WHAT NEEDS TO BE DONE: Can you rescale the material below, beginning at the line that contains "The width and height of the screenshot is (1635, 379)." and stopping after the final line? Reproduce only those lines in full, requests included, with every coordinate in the answers multiplied by 2.45 and rounded to a whole number, halves up.

DATA SECTION:

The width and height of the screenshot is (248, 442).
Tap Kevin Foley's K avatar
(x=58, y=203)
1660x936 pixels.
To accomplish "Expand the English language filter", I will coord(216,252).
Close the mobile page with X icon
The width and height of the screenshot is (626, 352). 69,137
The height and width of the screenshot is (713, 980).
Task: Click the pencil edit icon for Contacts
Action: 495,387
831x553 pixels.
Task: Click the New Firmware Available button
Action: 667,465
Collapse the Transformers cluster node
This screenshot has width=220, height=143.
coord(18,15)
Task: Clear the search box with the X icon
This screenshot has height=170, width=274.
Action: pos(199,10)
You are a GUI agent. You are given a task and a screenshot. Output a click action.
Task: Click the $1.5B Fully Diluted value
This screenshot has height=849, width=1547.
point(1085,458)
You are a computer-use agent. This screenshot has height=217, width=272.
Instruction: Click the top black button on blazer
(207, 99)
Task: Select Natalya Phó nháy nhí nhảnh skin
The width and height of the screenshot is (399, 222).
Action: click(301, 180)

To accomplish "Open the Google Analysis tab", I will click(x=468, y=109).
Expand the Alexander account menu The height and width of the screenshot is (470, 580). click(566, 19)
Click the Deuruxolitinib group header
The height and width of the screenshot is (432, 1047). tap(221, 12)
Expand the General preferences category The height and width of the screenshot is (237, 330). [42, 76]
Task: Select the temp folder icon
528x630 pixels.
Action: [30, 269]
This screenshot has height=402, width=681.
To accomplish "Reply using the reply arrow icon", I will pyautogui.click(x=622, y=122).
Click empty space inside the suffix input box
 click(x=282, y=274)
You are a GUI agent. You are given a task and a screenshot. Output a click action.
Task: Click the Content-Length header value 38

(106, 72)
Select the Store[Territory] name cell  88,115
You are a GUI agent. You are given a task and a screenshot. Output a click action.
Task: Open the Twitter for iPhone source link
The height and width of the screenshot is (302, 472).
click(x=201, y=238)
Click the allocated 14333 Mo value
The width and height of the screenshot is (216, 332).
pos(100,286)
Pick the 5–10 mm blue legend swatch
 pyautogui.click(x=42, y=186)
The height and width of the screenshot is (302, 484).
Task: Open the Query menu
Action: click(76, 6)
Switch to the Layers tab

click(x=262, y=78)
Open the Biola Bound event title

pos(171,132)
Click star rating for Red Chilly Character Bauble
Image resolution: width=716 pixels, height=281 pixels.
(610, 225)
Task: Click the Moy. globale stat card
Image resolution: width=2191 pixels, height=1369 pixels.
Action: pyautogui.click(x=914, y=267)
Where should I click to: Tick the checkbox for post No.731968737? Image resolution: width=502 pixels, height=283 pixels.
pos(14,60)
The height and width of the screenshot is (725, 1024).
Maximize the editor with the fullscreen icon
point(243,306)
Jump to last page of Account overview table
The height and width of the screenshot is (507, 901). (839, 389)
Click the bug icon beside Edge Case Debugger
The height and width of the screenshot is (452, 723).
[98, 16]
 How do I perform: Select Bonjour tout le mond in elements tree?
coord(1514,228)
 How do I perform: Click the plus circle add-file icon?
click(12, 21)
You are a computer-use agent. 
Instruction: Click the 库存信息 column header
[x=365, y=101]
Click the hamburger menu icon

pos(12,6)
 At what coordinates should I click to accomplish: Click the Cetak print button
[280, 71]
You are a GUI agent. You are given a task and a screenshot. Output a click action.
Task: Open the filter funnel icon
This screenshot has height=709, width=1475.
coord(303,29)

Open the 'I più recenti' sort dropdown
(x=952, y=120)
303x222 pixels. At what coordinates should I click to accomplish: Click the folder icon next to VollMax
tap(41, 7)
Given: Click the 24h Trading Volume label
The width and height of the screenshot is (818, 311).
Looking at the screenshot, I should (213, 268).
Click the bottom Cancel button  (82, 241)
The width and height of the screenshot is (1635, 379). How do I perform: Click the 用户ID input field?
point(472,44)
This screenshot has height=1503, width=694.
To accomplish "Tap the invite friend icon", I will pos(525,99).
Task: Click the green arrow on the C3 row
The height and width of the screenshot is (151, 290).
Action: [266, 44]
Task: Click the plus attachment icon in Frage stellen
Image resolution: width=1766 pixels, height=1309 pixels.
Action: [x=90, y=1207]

RESULT OF THE TASK:
The width and height of the screenshot is (1635, 379). How do I perform: Click the 用户ID input field?
point(1156,108)
This screenshot has height=1503, width=694.
To accomplish "Tap the invite friend icon", I will pos(1286,243).
Task: Click the green arrow on the C3 row
The height and width of the screenshot is (151, 290).
Action: [652, 108]
Task: Click the plus attachment icon in Frage stellen
Image resolution: width=1766 pixels, height=1309 pixels.
Action: [x=221, y=2957]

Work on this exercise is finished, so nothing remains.